**Text extract:**
----------

← Back to team overview

fuel-dev team mailing list archive

Re: Bonding problems

 

Fine. They wrote about that in the documentation too:
http://openvswitch.org/ovs-vswitchd.conf.db.5.pdf page 14 It was introduced
two years ago since version 1.5.0. One problem less!


On Tue, Feb 25, 2014 at 3:37 AM, Ryan Moe <rmoe@xxxxxxxxxxxx> wrote:

> Andrey is correct. It appears that balance-tcp requires successful LACP
> negotiation. See here:
> https://github.com/osrg/openvswitch/blob/master/lib/bond.c#L610 and here:
> https://github.com/osrg/openvswitch/blob/master/lib/bond.c#L1438. This
> also means that when we create bonds with balance-tcp we need to configure
> lacp as well.
>
>
> On Mon, Feb 24, 2014 at 3:14 PM, Andrey Danin <adanin@xxxxxxxxxxxx> wrote:
>
>> And yes, the bug https://bugs.launchpad.net/fuel/+bug/1272842 and
>> current problem can be unrelated but they have similar error messages in
>> OVS logs.

----------

**Given request 1:**
Answer these about the bonding problems thread, one per line:
(a) Which page of the linked Open vSwitch documentation does the top reply point to?
(b) According to Ryan Moe's message, what does balance-tcp require?
(c) According to Andrey Danin, what do the launchpad bug and the current problem have in common?
**Given request 2:** Extend the bonding problems thread, picking up right after its final sentence.

----------

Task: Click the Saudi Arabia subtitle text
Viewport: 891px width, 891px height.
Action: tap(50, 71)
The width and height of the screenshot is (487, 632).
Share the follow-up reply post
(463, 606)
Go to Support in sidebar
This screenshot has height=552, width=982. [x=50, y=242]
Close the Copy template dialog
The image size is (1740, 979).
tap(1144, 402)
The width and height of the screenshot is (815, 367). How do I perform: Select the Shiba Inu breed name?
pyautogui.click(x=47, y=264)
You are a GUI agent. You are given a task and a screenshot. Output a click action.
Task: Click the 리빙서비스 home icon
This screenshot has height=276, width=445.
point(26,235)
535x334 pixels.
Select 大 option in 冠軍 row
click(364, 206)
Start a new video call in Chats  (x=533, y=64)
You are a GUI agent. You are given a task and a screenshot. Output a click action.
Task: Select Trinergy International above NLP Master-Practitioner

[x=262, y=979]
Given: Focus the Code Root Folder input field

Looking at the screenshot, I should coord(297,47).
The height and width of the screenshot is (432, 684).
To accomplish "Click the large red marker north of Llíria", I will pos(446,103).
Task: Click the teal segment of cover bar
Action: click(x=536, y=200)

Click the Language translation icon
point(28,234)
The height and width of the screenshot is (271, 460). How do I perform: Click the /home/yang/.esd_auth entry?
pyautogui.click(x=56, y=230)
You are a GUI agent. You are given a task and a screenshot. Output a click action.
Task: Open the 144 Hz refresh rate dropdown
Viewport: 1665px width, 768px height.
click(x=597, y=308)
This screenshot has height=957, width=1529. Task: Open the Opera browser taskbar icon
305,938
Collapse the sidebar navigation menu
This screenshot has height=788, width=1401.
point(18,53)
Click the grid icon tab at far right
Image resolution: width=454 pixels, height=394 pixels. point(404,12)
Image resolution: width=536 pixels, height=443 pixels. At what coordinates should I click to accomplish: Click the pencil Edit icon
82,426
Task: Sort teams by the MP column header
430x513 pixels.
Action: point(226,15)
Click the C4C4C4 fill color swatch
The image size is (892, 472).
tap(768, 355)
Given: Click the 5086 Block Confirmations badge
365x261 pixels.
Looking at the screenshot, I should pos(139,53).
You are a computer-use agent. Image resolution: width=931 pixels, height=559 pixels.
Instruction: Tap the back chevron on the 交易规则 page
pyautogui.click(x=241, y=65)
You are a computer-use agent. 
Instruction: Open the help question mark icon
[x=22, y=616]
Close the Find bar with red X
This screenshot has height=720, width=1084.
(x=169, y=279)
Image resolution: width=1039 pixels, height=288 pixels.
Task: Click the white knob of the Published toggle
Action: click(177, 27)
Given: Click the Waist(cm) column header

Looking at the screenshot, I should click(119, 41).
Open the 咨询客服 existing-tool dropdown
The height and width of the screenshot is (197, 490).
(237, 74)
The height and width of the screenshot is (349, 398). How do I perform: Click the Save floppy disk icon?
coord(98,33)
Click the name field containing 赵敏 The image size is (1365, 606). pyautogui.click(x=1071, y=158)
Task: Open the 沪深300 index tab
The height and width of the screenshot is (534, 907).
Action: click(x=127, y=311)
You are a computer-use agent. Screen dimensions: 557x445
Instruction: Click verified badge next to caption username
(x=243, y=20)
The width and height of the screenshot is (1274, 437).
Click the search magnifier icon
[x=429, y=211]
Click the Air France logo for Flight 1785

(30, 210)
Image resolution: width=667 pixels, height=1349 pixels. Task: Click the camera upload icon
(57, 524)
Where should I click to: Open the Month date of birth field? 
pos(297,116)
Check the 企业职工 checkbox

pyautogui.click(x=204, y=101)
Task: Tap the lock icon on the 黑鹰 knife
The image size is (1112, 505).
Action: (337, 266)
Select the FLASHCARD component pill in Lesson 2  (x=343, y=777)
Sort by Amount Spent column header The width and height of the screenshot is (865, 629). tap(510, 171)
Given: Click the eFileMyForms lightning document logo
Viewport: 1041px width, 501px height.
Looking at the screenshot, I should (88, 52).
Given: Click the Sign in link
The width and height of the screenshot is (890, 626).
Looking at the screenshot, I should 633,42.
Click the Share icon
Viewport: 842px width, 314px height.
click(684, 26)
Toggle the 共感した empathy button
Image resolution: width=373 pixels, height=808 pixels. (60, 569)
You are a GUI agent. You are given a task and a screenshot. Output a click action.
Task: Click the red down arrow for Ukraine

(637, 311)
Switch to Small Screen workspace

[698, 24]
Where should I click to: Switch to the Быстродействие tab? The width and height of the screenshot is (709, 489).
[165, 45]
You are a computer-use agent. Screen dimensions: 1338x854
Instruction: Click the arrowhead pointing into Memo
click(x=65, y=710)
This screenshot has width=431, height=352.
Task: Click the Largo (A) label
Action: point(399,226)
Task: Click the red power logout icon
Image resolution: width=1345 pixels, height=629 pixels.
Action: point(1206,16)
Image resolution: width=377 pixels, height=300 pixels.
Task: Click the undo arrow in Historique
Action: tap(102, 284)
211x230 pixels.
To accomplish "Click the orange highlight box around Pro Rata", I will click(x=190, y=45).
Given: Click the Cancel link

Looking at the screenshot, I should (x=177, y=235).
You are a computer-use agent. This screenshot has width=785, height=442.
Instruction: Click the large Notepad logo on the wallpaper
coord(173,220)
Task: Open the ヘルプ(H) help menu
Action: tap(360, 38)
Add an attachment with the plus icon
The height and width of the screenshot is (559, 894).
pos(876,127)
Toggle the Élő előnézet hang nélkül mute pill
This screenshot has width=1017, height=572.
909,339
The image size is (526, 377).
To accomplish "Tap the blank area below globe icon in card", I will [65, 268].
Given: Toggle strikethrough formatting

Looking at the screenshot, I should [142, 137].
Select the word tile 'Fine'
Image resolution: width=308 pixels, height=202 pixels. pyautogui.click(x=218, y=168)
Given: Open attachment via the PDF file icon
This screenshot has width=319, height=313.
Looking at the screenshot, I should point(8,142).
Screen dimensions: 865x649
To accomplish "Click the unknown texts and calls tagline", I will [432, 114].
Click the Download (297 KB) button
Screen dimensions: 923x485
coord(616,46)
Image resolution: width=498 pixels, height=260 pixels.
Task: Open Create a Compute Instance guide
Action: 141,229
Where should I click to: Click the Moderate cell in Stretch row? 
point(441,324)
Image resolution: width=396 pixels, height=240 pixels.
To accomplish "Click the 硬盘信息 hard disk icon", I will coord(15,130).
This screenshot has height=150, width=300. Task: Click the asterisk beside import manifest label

----------

**Written reply 1:**
(a) Page 14.
(b) Successful LACP negotiation.
(c) They have similar error messages in OVS logs.

**Written reply 2:**
>>
>>
>> On Tue, Feb 25, 2014 at 2:55 AM, Andrey Danin <adanin@xxxxxxxxxxxx>wrote:
>>
>>> Guys, I set up hardware (2 nodes) and software (3 nodes) labs today with
>>> ISO #181 to test bonding. Unfortunately, balance-tcp mode is totally
>>> broken. When I use it during deployment or switch to it in a working
>>> cluster, all traffic stops. Playing with rebalance interval doesn't help.
>>> On the contrary, balance-slb works fine. Both Ubuntu (Hhardware nodes)
>>> and CentOS (virtual env) works without any traffic lost. I'm running a
>>> flooded ping between virtual instances inside of clouds for a night and
>>> will check a number of lost packets. Also I want to play with iperf.
>>>
>>> Next things we can do:
>>> * Build an ISO with stable (1.9.3) or newest (2.0.x) version of OVS and
>>> play with them. Yesterday we decided to build Ubuntu 12.04 with Debian Sid
>>> 1.9.3 version of OVS. There is the ticket about that
>>> https://mirantis.jira.com/browse/OSCI-1089 Also Igor built its own
>>> version of an ISO with Sid package.
>>> * Dump openflow rules in balance-tcp mode and try to fix them. It's hard
>>> to do that because Aliens developed their syntax.
>>> * Run Igor's tests again and again until balance-slb starts block a
>>> traffic. Then dig into openflow rules.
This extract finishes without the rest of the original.